Ortega is out on bond while her case is being appealed.

“What her attorneys believed was going to happen next – and what most experts believed what was going to happen next – was that she would be handed over to immigration authorities because ICE had an immigration hold on her,” Caplan says. “So she would have had to been processed through immigration in Dallas, likely sent back to a detention center where she would have sat until immigration court set a date for her to see a judge.”

But that’s not what happened. ICE ended up releasing the immigration hold on Ortega.

“She was set free, so she was able to reunite with her four children – she has four kids ages 12 through 16 – and a fiancé who she actually broke up the engagement with during the arrest and trial and so forth,” Caplan says. “So she’s out now, she’s free now, but only until her case runs through the court system.”

Caplan said the best case scenario for Ortega is winning her appeal and getting a new trial.
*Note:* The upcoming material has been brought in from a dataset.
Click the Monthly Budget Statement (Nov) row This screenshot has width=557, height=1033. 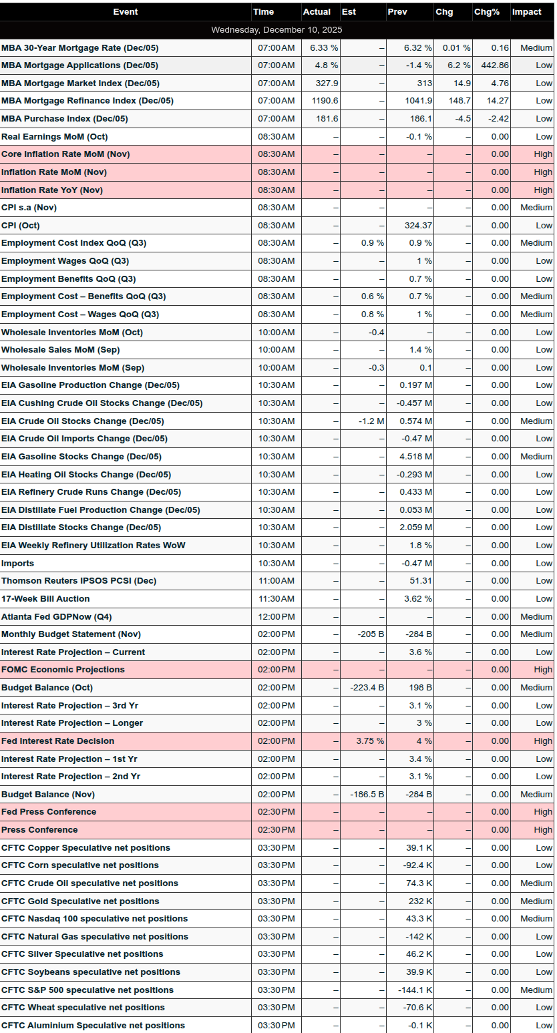(71, 634)
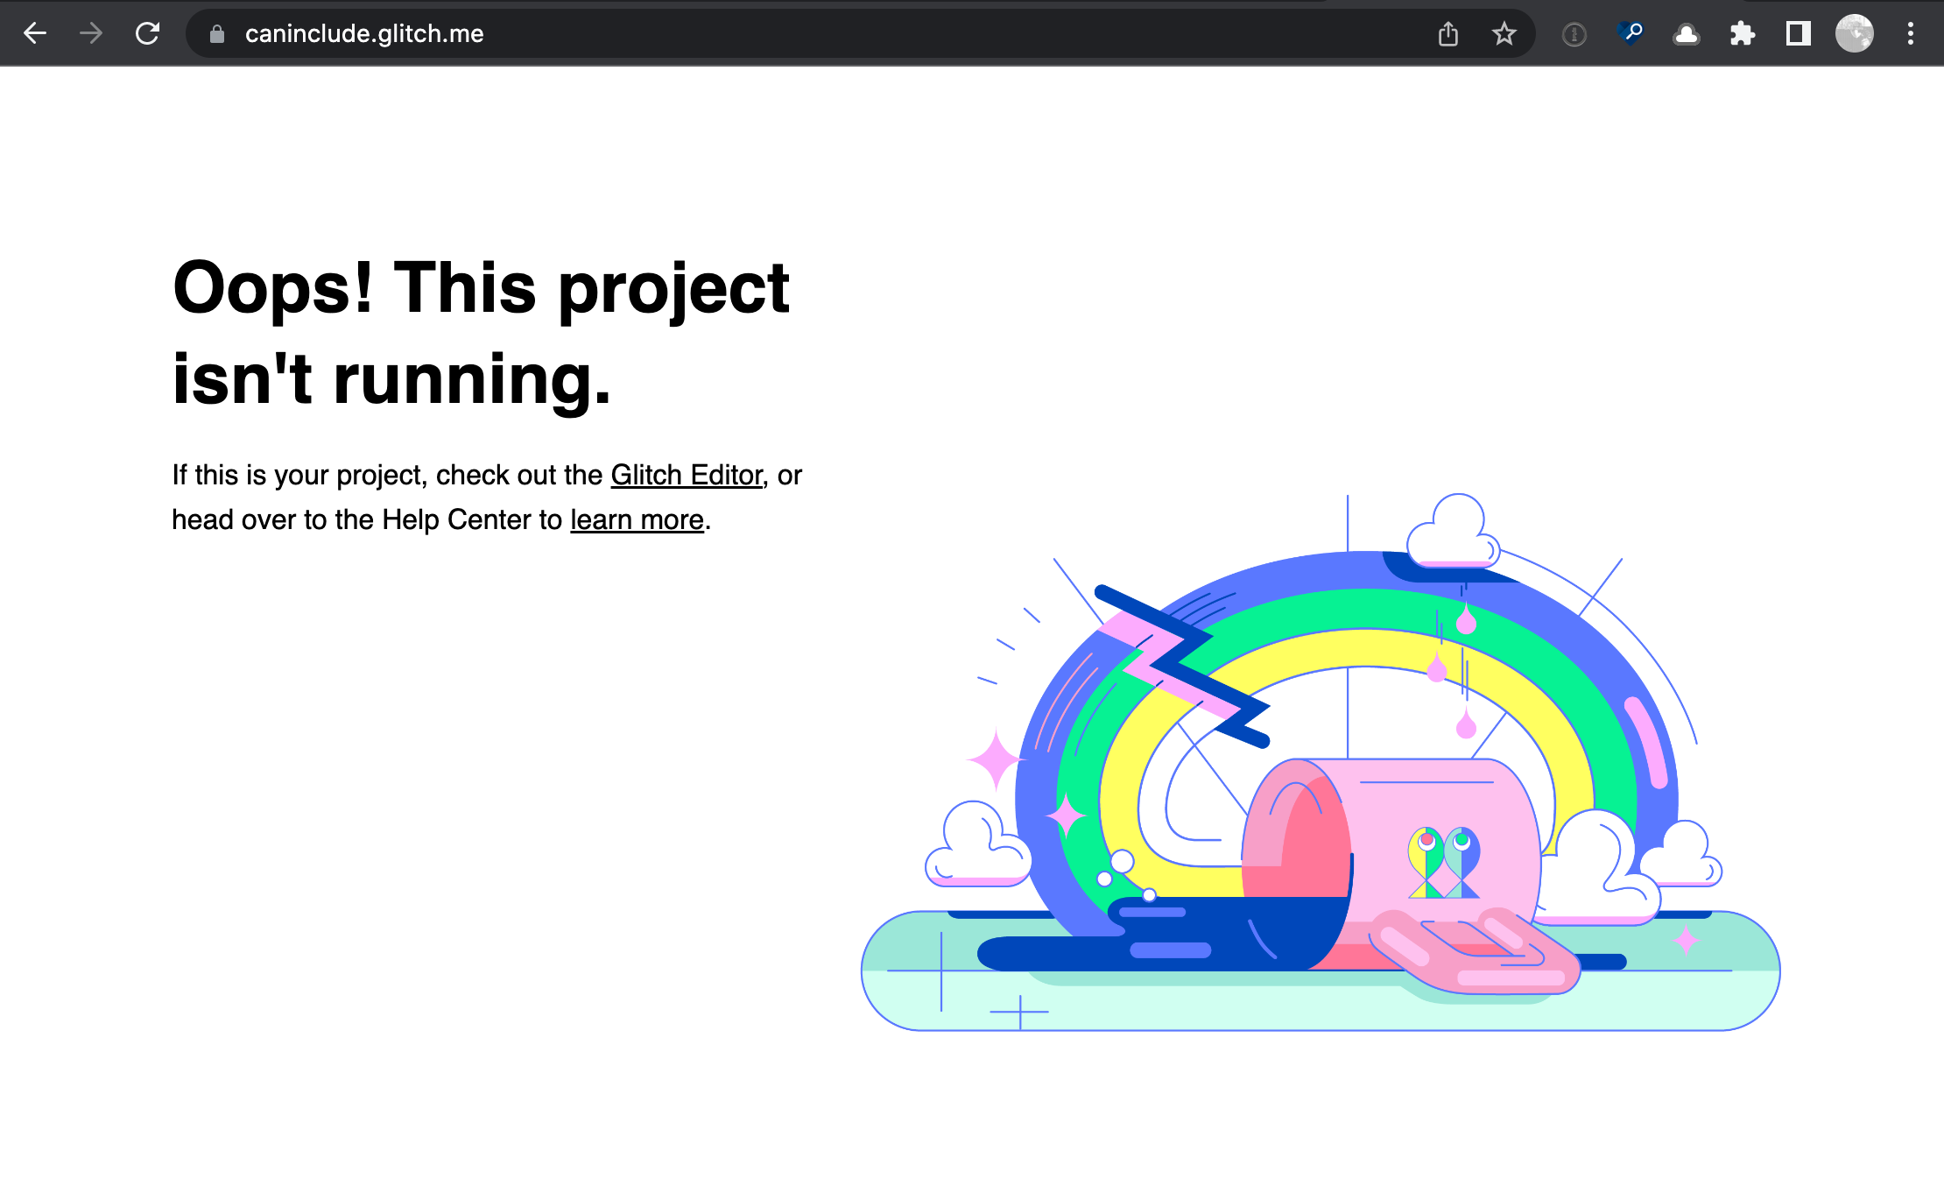Image resolution: width=1944 pixels, height=1193 pixels.
Task: Click the address bar URL text
Action: (x=364, y=34)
If she loses her appeal she will have to serve her sentence and likely face deportation.




Wildfires in the Texas panhandle have led to the evacuation of some area residents. About 150 homes are threatened by a blaze in Potter County.

According to the Texas A&M Forest Service, that fire near Amarillo covers at least 25,000 acres. A second fire in Ochiltree and Lispcomb Counties covers 40,000 acres.

Gov.Greg Abbott said Monday that state resources have been deployed to help combat wildfires in the region. You can learn more about wildfires that happen annually in the panhandle here.




Some Texas lawmakers are moving ahead with measures that would improve the living conditions of migrant farm workers. This effort comes after an Austin-American Statesman investigation last year exposed the difficult conditions many of these workers endure.

Because of that report, State Senators Jose Rodriguez of El Paso and Juan Hinojosa of McAllen co-authored a bill that would require the Texas Department of Housing and Community Affairs to improve regulations of migrant housing facilities.

Daniela Dwyer is the Managing Attorney at Texas RioGrande Legal Aid – a non-profit organization that provides free legal services to low-income Texans.

“I have a jar here of scorpions that farm workers here in the state of Texas brought to us at Legal Aid because their housing was so infested that they could actually fill a jar full of scorpions,” Dwyer says. “How many evenings would you spend like that – much less with a child?”

Texas has the second-highest number of migrant farmworkers in the nation.